#### ACTIVITY:
Collect every line below that contains the word "computer".

#### DATA SUPPLIED:

▶

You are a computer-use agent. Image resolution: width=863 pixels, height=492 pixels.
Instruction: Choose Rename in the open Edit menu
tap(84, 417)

◀
▶

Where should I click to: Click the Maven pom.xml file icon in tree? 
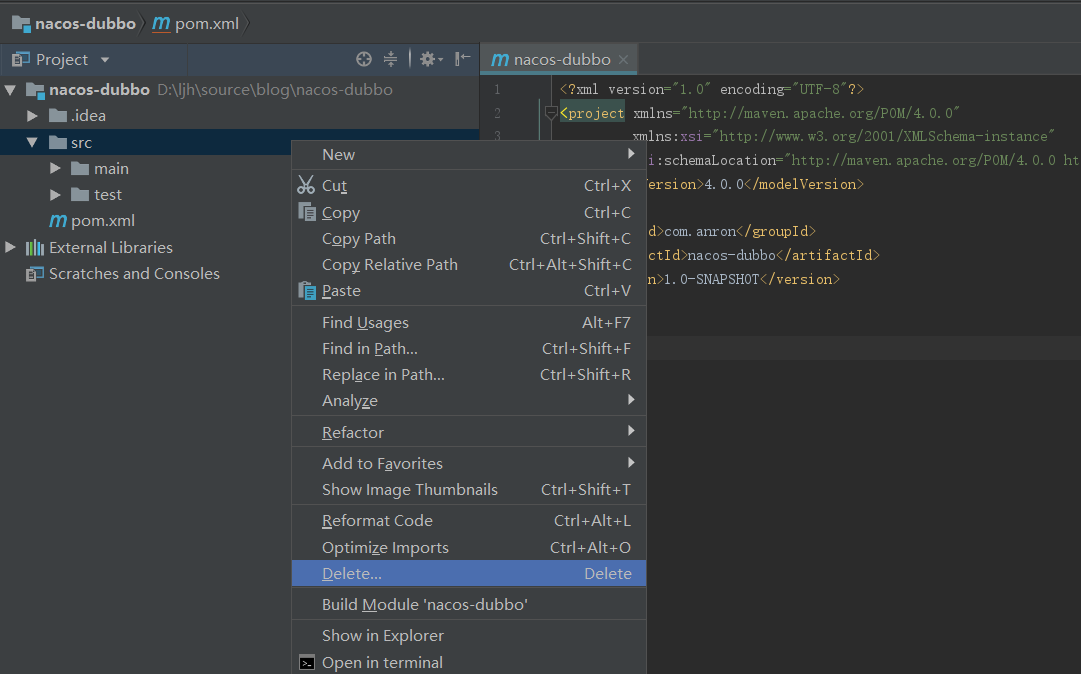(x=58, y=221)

◀
▶

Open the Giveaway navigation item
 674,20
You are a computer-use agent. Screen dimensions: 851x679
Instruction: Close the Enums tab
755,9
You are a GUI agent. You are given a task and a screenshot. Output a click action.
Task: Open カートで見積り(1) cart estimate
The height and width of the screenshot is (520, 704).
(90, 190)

◀

#### EXERCISE RESULT:
You are a computer-use agent. Image resolution: width=863 pixels, height=492 pixels.
You are a computer-use agent. Screen dimensions: 851x679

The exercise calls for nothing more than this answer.